Sayona-San, uma enigmática japonesa, é actriz principal de um filme de confeção lusa em terras do Japão. O enredo desdobra-se simultaneamente no palco e na vida real. Sayona-San e a sua personagem Irochi-Ko, debatem-se entre o respeitoso cumprimento dos costumes ancestrais e uma paixão incontrolável pelo galã do filme, herói alado cujo hidroavião se despenhara no cais, e o operador de câmara do filme, o português Rui. A actriz mata-se no final, depois de incendiar as bobines do filme, incapaz de assumir na vida real a sua fatal paixão. A novela, publicada no Magazine Bertrand de maio de 1930, decalca a saga de Cio-Cio-San, a trágica Madame Butterfly de uma das óperas mais famosas de Puccini.

João Carlos (Ílhavo, 1899-Lisboa, 1960) ilustra aqui um texto de Celestino Gomes. Ou seja, ilustra-se a si próprio. Assinando com os apelidos Celestino Gomes foi poeta, prosador, ensaísta e divulgador científico, associado ao seu labor de médico. Assinando João Carlos foi pintor, ilustrador, xilogravador e entalhador. Iruchi-Ko é um concentrado poético e gráfico da paixão de João Carlos Celestino Gomes pela cultura oriental e revela-nos o caminho para as obras primorosas das duas décadas seguintes, como o Livro de Ester (1933), Cântico dos Cânticos (1942), Medicina na Literatura (1943) e Farsa dos Físicos ou Epigramas Médicos de Bocage (1945).

_REGISTOS APRESENTADOS_
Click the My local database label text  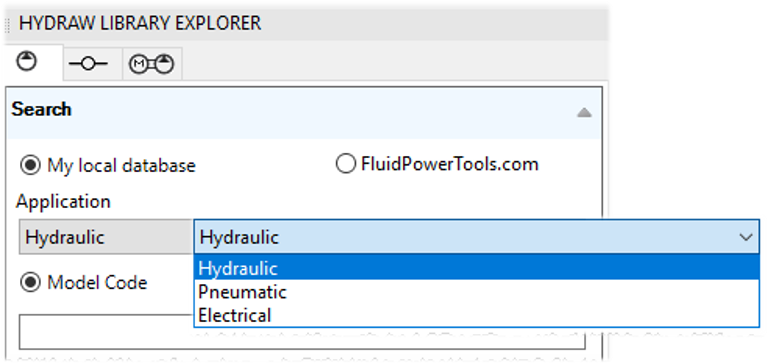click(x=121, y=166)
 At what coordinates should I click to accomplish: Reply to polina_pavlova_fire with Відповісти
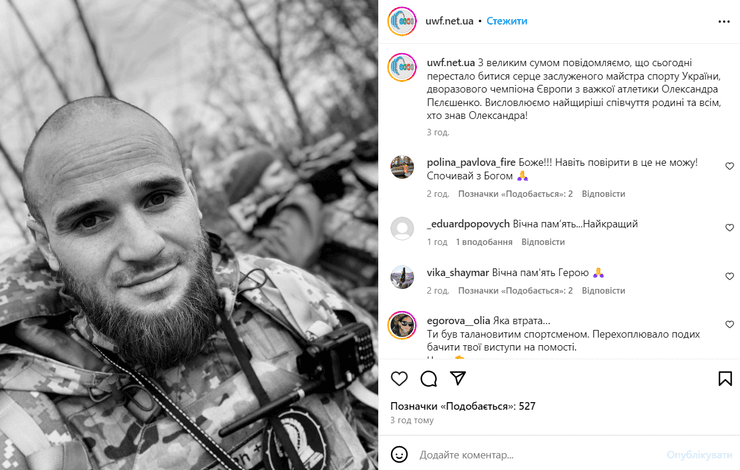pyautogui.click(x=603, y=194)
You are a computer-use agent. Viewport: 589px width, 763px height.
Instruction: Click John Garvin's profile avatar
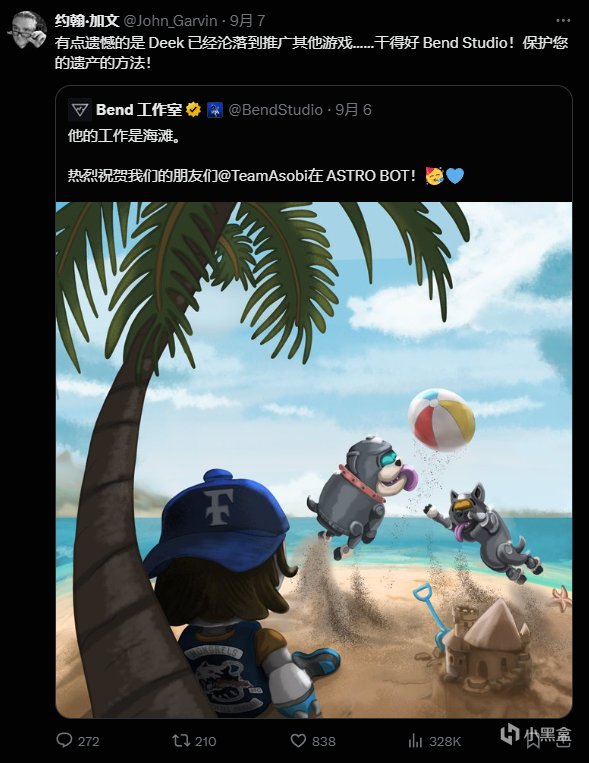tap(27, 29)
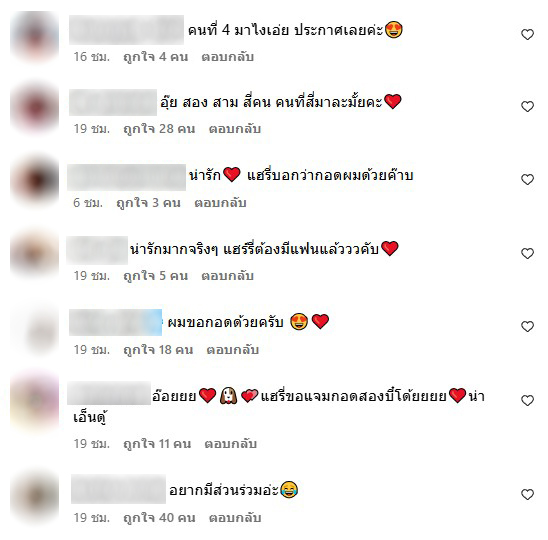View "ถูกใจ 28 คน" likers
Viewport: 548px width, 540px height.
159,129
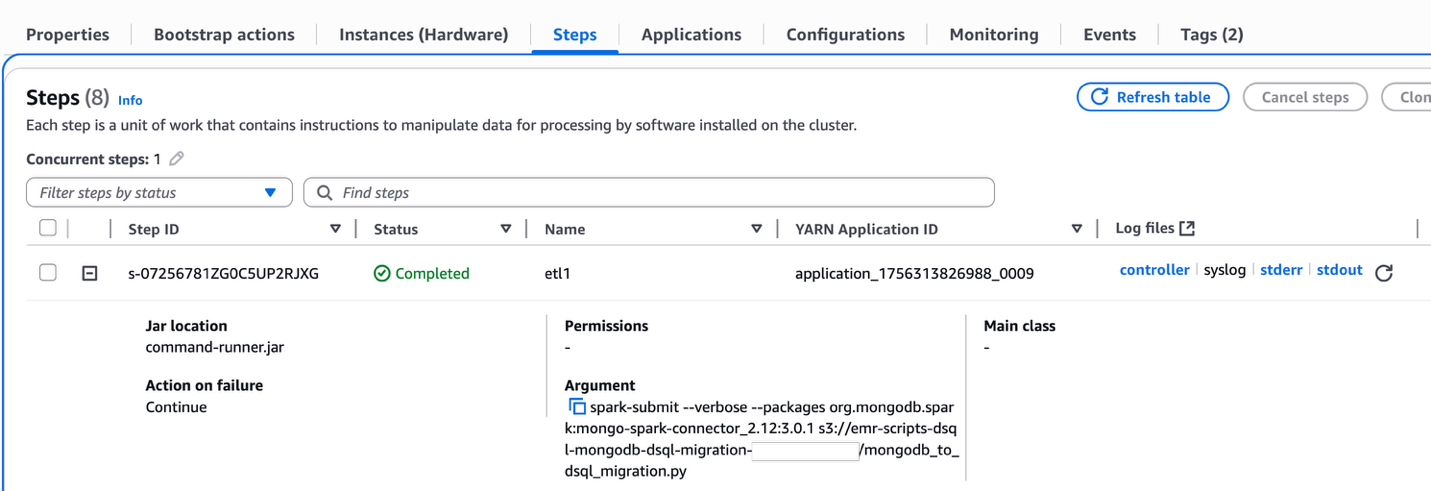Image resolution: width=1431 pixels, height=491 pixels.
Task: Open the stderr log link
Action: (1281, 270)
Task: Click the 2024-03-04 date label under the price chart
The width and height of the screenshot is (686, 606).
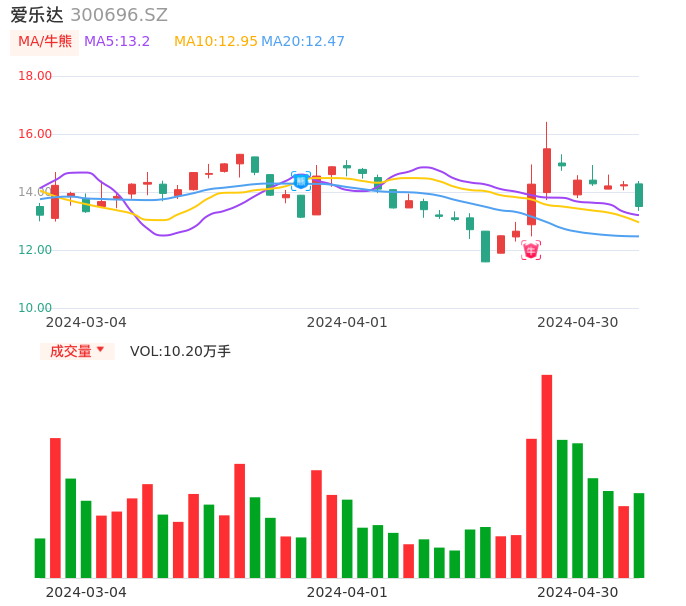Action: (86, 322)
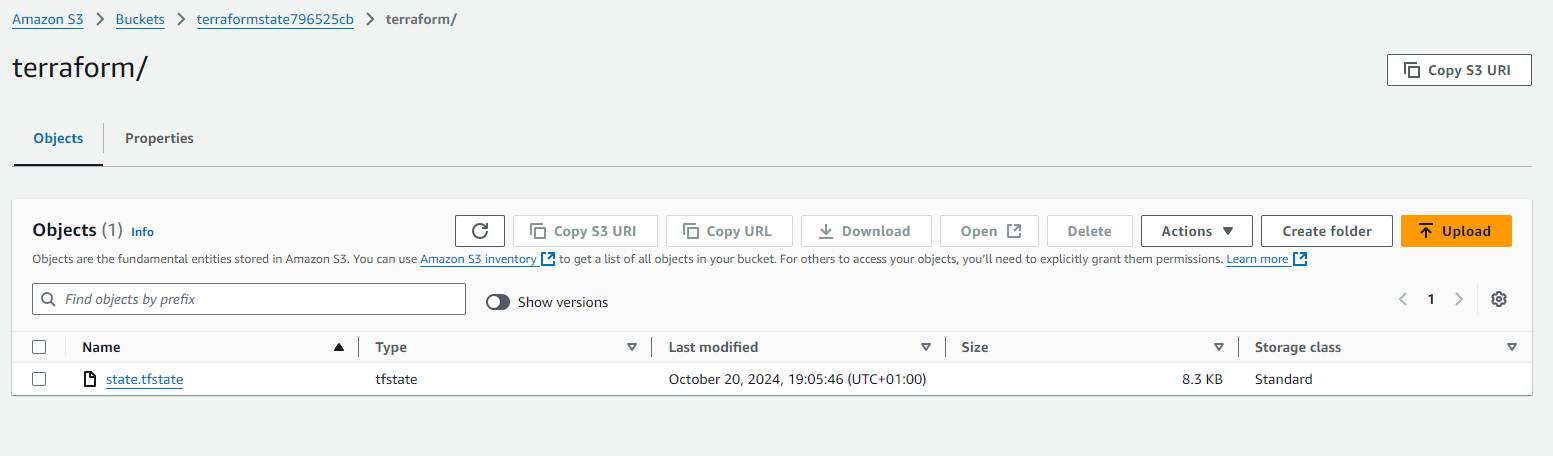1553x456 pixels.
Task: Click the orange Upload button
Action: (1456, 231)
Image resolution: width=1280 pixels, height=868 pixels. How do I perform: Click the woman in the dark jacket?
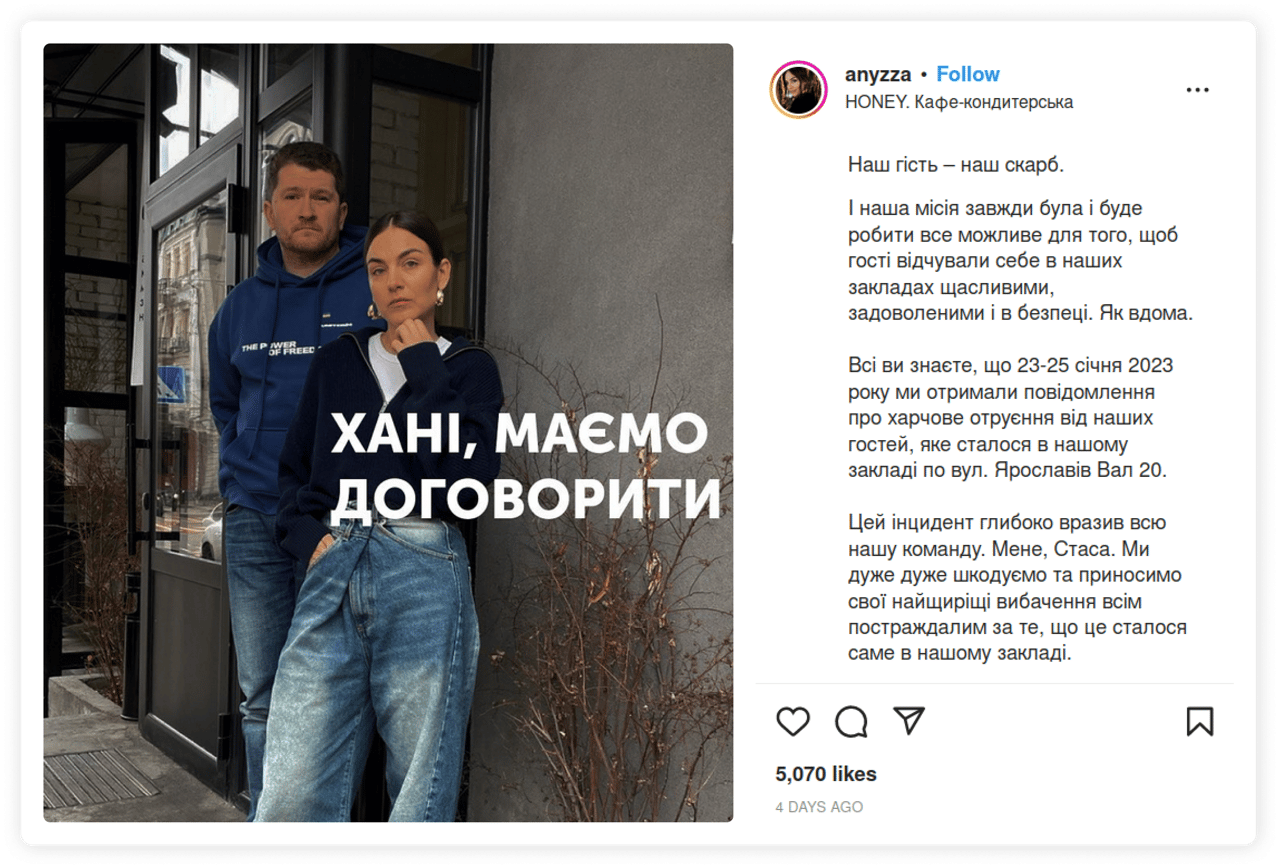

_ORDEM DE TRABALHO_
Transcreva na íntegra o excerto sobre a novela ilustrada por João Carlos, sem alterar nenhuma palavra nem sinal de pontuação.

_EXERCÍCIO CONCLUÍDO_
Sayona-San, uma enigmática japonesa, é actriz principal de um filme de confeção lusa em terras do Japão. O enredo desdobra-se simultaneamente no palco e na vida real. Sayona-San e a sua personagem Irochi-Ko, debatem-se entre o respeitoso cumprimento dos costumes ancestrais e uma paixão incontrolável pelo galã do filme, herói alado cujo hidroavião se despenhara no cais, e o operador de câmara do filme, o português Rui. A actriz mata-se no final, depois de incendiar as bobines do filme, incapaz de assumir na vida real a sua fatal paixão. A novela, publicada no Magazine Bertrand de maio de 1930, decalca a saga de Cio-Cio-San, a trágica Madame Butterfly de uma das óperas mais famosas de Puccini.

João Carlos (Ílhavo, 1899-Lisboa, 1960) ilustra aqui um texto de Celestino Gomes. Ou seja, ilustra-se a si próprio. Assinando com os apelidos Celestino Gomes foi poeta, prosador, ensaísta e divulgador científico, associado ao seu labor de médico. Assinando João Carlos foi pintor, ilustrador, xilogravador e entalhador. Iruchi-Ko é um concentrado poético e gráfico da paixão de João Carlos Celestino Gomes pela cultura oriental e revela-nos o caminho para as obras primorosas das duas décadas seguintes, como o Livro de Ester (1933), Cântico dos Cânticos (1942), Medicina na Literatura (1943) e Farsa dos Físicos ou Epigramas Médicos de Bocage (1945).